- _Material for this task_:
<<<<
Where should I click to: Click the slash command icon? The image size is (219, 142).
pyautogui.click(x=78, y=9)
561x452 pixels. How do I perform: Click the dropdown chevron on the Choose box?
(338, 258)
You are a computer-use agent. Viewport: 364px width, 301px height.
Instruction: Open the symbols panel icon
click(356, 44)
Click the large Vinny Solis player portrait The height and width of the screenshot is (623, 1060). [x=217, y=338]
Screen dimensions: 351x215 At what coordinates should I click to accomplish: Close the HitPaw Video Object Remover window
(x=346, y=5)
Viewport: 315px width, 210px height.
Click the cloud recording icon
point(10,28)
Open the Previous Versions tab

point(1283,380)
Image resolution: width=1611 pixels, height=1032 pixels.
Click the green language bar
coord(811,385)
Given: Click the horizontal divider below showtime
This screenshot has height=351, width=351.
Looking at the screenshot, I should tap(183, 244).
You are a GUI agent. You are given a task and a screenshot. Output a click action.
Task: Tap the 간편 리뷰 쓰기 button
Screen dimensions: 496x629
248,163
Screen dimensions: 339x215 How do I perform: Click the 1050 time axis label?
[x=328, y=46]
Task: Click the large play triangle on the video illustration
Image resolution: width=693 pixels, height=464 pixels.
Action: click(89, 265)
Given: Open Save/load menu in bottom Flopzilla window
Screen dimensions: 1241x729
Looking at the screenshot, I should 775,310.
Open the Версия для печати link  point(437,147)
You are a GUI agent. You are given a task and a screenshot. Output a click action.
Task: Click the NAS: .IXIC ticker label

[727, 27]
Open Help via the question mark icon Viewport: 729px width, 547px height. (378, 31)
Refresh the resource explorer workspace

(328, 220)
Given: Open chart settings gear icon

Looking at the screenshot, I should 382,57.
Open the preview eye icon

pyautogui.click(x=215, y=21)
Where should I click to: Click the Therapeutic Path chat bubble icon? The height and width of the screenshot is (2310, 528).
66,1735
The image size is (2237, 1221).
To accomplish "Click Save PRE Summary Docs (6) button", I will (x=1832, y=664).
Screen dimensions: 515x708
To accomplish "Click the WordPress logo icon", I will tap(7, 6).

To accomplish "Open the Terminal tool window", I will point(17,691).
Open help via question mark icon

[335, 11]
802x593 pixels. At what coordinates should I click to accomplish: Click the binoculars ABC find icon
>>>>
- _Required task_: Reproduce the records word for word from their first line through the line containing "Looking at the screenshot, I should 382,57.", including both of those lines.

- _Complete output_:
Where should I click to: Click the slash command icon? The image size is (219, 142).
pyautogui.click(x=78, y=9)
561x452 pixels. How do I perform: Click the dropdown chevron on the Choose box?
(338, 258)
You are a computer-use agent. Viewport: 364px width, 301px height.
Instruction: Open the symbols panel icon
click(356, 44)
Click the large Vinny Solis player portrait The height and width of the screenshot is (623, 1060). [x=217, y=338]
Screen dimensions: 351x215 At what coordinates should I click to accomplish: Close the HitPaw Video Object Remover window
(x=346, y=5)
Viewport: 315px width, 210px height.
Click the cloud recording icon
point(10,28)
Open the Previous Versions tab

point(1283,380)
Image resolution: width=1611 pixels, height=1032 pixels.
Click the green language bar
coord(811,385)
Given: Click the horizontal divider below showtime
This screenshot has height=351, width=351.
Looking at the screenshot, I should tap(183, 244).
You are a GUI agent. You are given a task and a screenshot. Output a click action.
Task: Tap the 간편 리뷰 쓰기 button
Screen dimensions: 496x629
248,163
Screen dimensions: 339x215 How do I perform: Click the 1050 time axis label?
[x=328, y=46]
Task: Click the large play triangle on the video illustration
Image resolution: width=693 pixels, height=464 pixels.
Action: click(89, 265)
Given: Open Save/load menu in bottom Flopzilla window
Screen dimensions: 1241x729
Looking at the screenshot, I should 775,310.
Open the Версия для печати link  point(437,147)
You are a GUI agent. You are given a task and a screenshot. Output a click action.
Task: Click the NAS: .IXIC ticker label

[727, 27]
Open Help via the question mark icon Viewport: 729px width, 547px height. (378, 31)
Refresh the resource explorer workspace

(328, 220)
Given: Open chart settings gear icon

Looking at the screenshot, I should 382,57.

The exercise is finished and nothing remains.